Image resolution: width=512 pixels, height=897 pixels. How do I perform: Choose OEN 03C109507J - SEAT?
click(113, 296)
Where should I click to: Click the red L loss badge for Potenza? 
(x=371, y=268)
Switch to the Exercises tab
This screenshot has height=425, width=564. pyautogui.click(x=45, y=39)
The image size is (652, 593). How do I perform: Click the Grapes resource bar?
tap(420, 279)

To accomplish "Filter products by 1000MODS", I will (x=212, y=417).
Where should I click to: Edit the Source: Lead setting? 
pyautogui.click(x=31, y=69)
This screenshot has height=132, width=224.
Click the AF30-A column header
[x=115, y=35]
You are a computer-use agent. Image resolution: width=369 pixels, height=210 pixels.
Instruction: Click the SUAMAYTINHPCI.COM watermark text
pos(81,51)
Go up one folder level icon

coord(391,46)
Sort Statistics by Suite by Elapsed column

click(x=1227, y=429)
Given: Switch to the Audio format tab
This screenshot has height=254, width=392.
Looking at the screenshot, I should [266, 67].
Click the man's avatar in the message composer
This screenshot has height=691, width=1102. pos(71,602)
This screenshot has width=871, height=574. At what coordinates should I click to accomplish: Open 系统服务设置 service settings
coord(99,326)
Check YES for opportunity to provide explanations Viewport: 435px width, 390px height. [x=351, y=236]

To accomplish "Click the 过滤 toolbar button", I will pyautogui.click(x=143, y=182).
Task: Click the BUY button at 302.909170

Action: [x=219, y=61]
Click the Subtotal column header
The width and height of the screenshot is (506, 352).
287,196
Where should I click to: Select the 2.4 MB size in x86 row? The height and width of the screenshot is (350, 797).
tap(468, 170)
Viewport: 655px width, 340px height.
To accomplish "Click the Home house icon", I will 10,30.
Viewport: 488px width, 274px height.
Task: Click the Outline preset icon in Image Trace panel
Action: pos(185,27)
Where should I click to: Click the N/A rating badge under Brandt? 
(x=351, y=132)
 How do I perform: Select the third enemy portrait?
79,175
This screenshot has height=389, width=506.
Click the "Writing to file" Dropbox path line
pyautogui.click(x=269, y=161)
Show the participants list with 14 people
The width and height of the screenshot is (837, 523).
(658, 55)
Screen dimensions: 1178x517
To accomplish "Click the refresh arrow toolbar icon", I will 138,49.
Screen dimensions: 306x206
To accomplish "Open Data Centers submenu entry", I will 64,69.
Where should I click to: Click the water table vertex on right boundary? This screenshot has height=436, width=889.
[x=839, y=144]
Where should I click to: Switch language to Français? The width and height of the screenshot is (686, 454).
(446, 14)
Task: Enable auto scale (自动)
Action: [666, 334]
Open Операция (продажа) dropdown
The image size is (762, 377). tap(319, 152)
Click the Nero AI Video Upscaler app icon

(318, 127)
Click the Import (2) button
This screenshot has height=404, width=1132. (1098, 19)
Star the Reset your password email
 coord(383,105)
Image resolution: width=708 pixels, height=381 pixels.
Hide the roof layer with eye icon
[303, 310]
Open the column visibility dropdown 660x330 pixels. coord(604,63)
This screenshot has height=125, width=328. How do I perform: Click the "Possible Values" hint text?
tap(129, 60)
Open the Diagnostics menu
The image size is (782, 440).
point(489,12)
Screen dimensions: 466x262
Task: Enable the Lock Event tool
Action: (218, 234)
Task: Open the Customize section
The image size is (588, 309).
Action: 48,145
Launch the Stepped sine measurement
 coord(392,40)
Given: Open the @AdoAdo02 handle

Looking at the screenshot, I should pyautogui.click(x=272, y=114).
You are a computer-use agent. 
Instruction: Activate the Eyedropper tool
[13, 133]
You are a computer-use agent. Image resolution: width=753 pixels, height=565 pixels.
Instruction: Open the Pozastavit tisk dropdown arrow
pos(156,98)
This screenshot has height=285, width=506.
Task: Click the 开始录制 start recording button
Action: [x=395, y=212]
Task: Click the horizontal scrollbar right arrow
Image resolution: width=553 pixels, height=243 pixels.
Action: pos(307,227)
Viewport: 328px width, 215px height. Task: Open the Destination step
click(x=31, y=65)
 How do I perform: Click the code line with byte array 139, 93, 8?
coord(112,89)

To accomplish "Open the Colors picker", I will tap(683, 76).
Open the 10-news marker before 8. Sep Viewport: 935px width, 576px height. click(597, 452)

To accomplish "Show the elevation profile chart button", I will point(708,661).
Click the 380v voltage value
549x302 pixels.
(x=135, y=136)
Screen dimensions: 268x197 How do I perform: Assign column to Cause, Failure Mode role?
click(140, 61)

━━━━

■ **Work request**
Copy out the line holding "Hide the roof layer with eye icon" along with all lines after it through the end of the entries, exactly and only these.

■ **Response area**
Hide the roof layer with eye icon
[303, 310]
Open the column visibility dropdown 660x330 pixels. coord(604,63)
This screenshot has height=125, width=328. How do I perform: Click the "Possible Values" hint text?
tap(129, 60)
Open the Diagnostics menu
The image size is (782, 440).
point(489,12)
Screen dimensions: 466x262
Task: Enable the Lock Event tool
Action: (218, 234)
Task: Open the Customize section
The image size is (588, 309).
Action: 48,145
Launch the Stepped sine measurement
 coord(392,40)
Given: Open the @AdoAdo02 handle

Looking at the screenshot, I should pyautogui.click(x=272, y=114).
You are a computer-use agent. 
Instruction: Activate the Eyedropper tool
[13, 133]
You are a computer-use agent. Image resolution: width=753 pixels, height=565 pixels.
Instruction: Open the Pozastavit tisk dropdown arrow
pos(156,98)
This screenshot has height=285, width=506.
Task: Click the 开始录制 start recording button
Action: [x=395, y=212]
Task: Click the horizontal scrollbar right arrow
Image resolution: width=553 pixels, height=243 pixels.
Action: pos(307,227)
Viewport: 328px width, 215px height. Task: Open the Destination step
click(x=31, y=65)
 How do I perform: Click the code line with byte array 139, 93, 8?
coord(112,89)

To accomplish "Open the Colors picker", I will tap(683, 76).
Open the 10-news marker before 8. Sep Viewport: 935px width, 576px height. click(597, 452)

To accomplish "Show the elevation profile chart button", I will point(708,661).
Click the 380v voltage value
549x302 pixels.
(x=135, y=136)
Screen dimensions: 268x197 How do I perform: Assign column to Cause, Failure Mode role?
click(140, 61)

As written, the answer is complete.